Element-wise operations in Tullio.jl on GPU

Hello,

I wonder what is the correct way to implement element-wise operations in Tullio.jl on GPU. The MWE is as follows:

using CUDA, Tullio
using BenchmarkTools

mul(A, B, C) = @tullio C[k] = A[k] * B[k]

a = rand(80000);
b = rand(80000);
c = similar(b);

@btime mul($a, $b, $c);  # works fine on CPU
@btime mul($d_a, $d_b, $d_c);  # fails: Scalar indexing is disallowed

I’m aware of another implementation without Tullio such as @. d_c = d_a * d_b;, but I just wonder if and how it can be done with Tullio.

Thanks!

Not the most friendly error message, but what you need to do is to load some extra packages:

julia> using KernelAbstractions, CUDAKernels

julia> CUDA.allowscalar(false);

julia> mul(A, B, C) = @tullio C[k] = A[k] * B[k];  # run macro after loading packages

julia> d_a, d_b, d_c = cu.((a, b, c));

julia> @btime mul($d_a, $d_b, $d_c);
  min 34.842 μs, mean 48.070 μs (86 allocations, 3.33 KiB)

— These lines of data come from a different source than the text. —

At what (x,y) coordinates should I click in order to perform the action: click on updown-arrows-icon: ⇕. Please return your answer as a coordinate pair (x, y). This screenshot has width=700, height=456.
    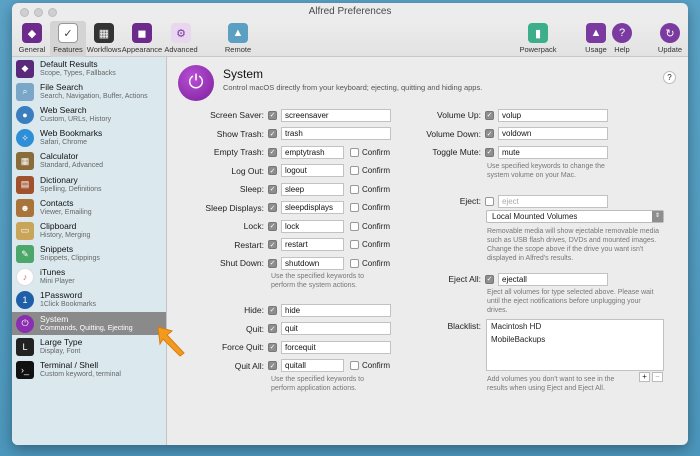
    Looking at the image, I should click on (658, 216).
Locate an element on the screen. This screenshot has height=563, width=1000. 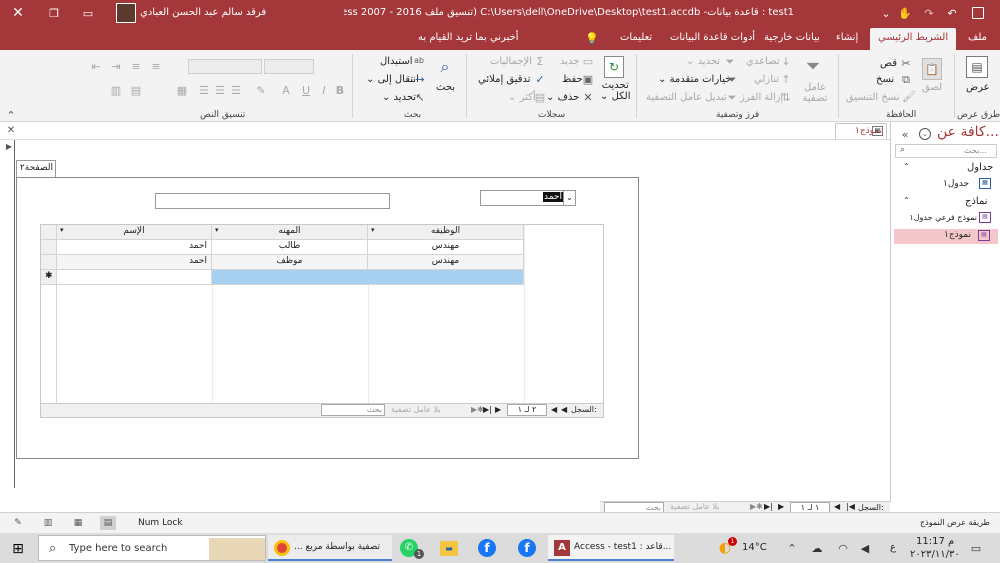
save-icon is located at coordinates (978, 13).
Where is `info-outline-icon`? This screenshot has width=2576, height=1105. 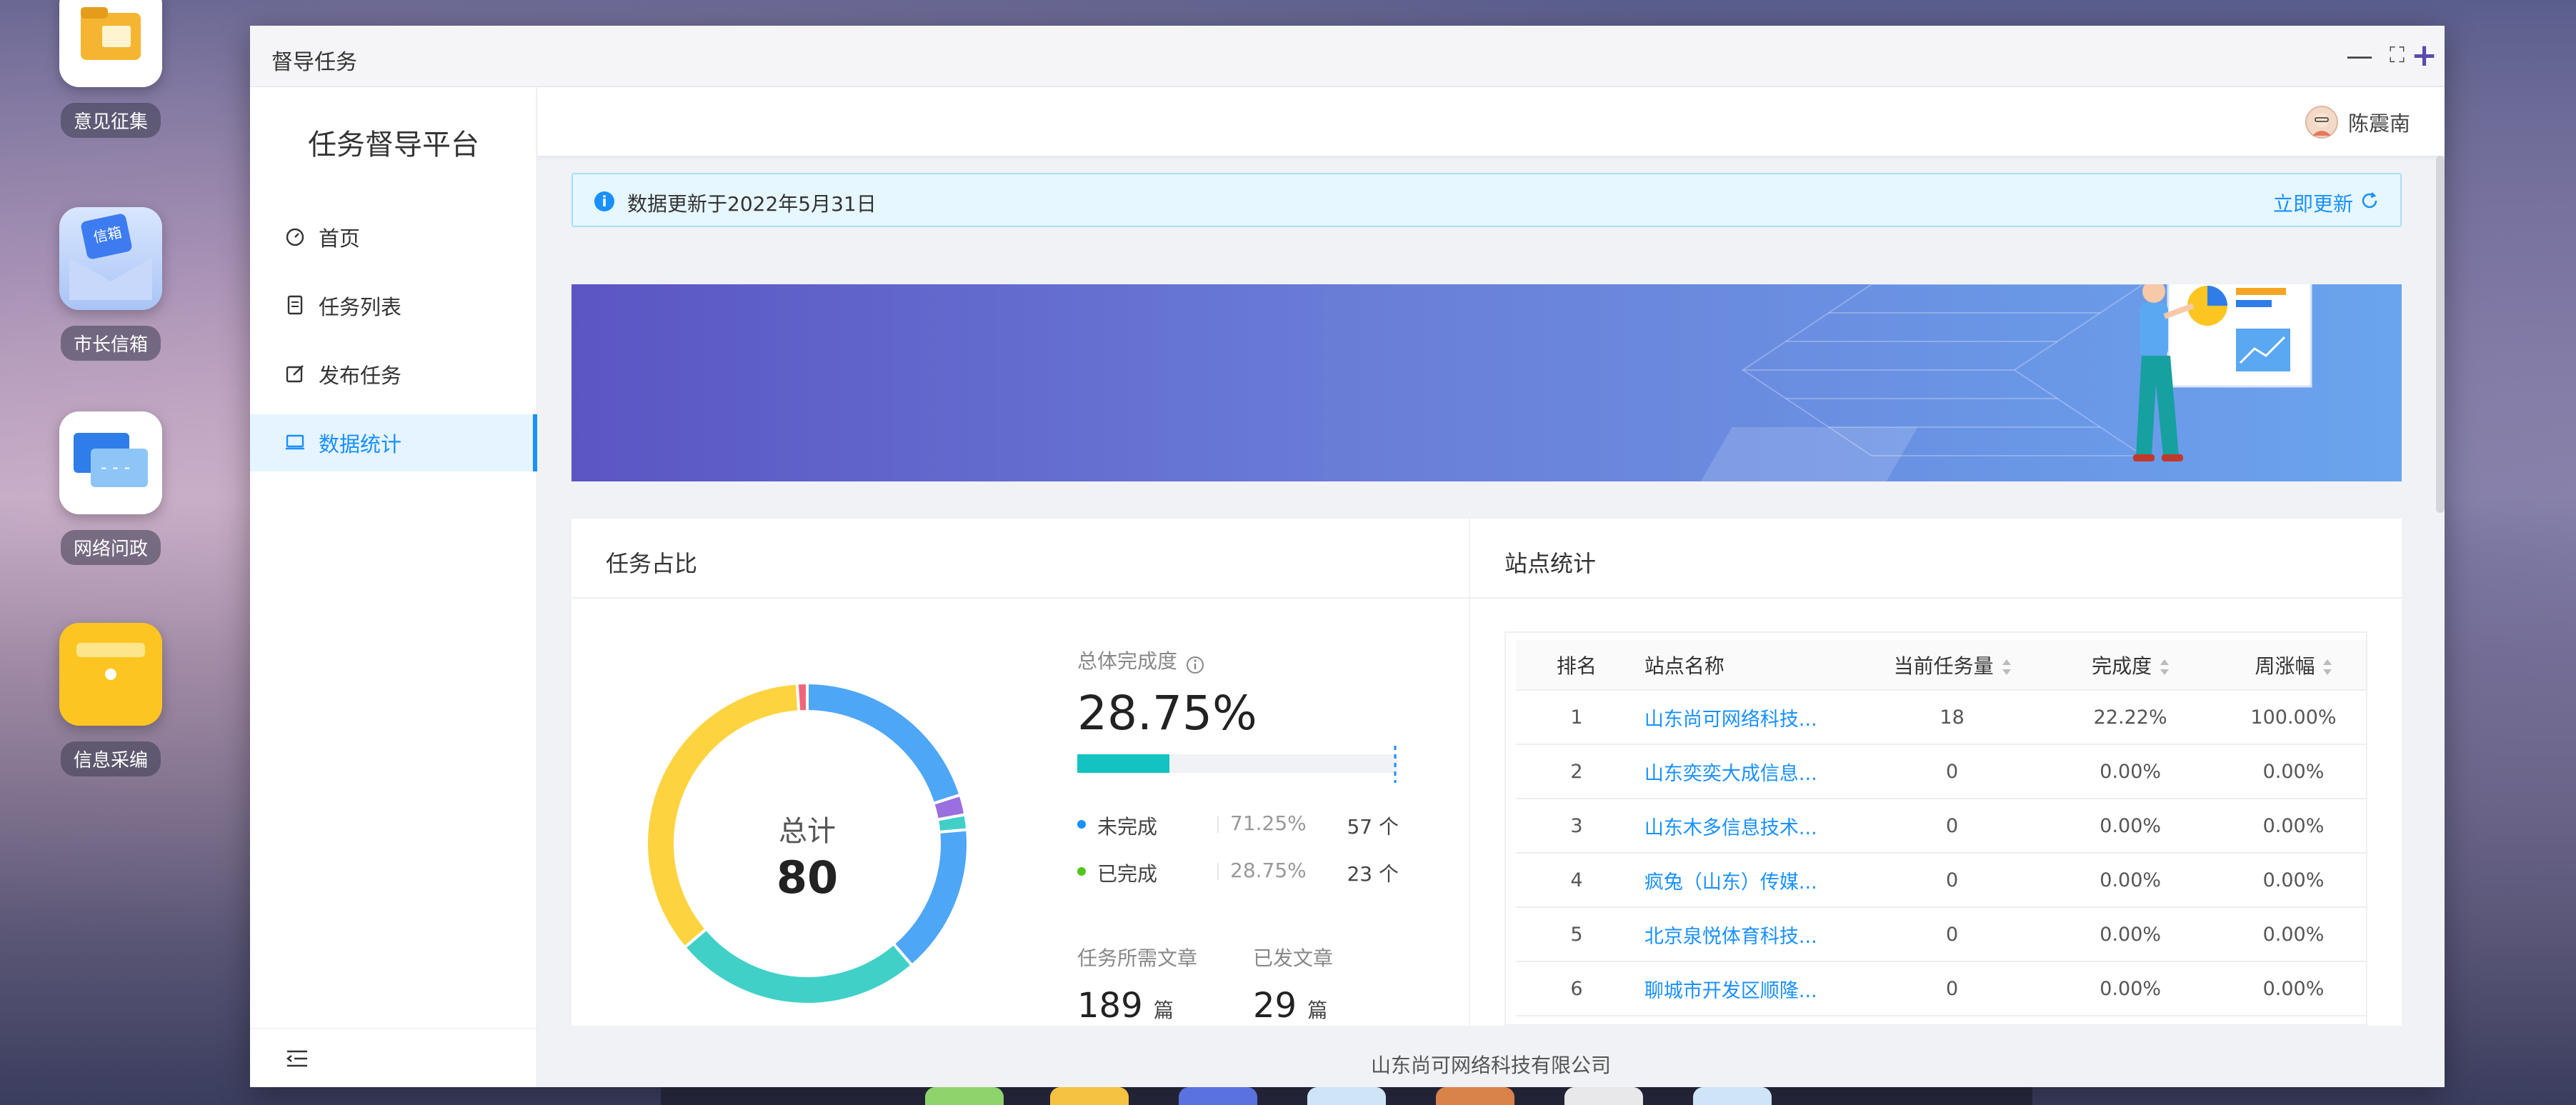
info-outline-icon is located at coordinates (1195, 665).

julia> @btime CUDA.@sync mul($d_a, $d_b, $d_c);
  min 43.031 μs, mean 108.234 μs (86 allocations, 3.33 KiB)

julia> @btime CUDA.@sync $d_c .= $d_a .* $d_b; 
  min 17.036 μs, mean 176.596 μs (7 allocations, 480 bytes)

julia> @btime mul($a, $b, $c);  # CPU
  min 122.099 μs, mean 123.461 μs (2 allocations, 32 bytes)

julia> c ≈ collect(d_c)
true
3 Likes

I see. I noticed them while reading the README but didn’t connect them with the error.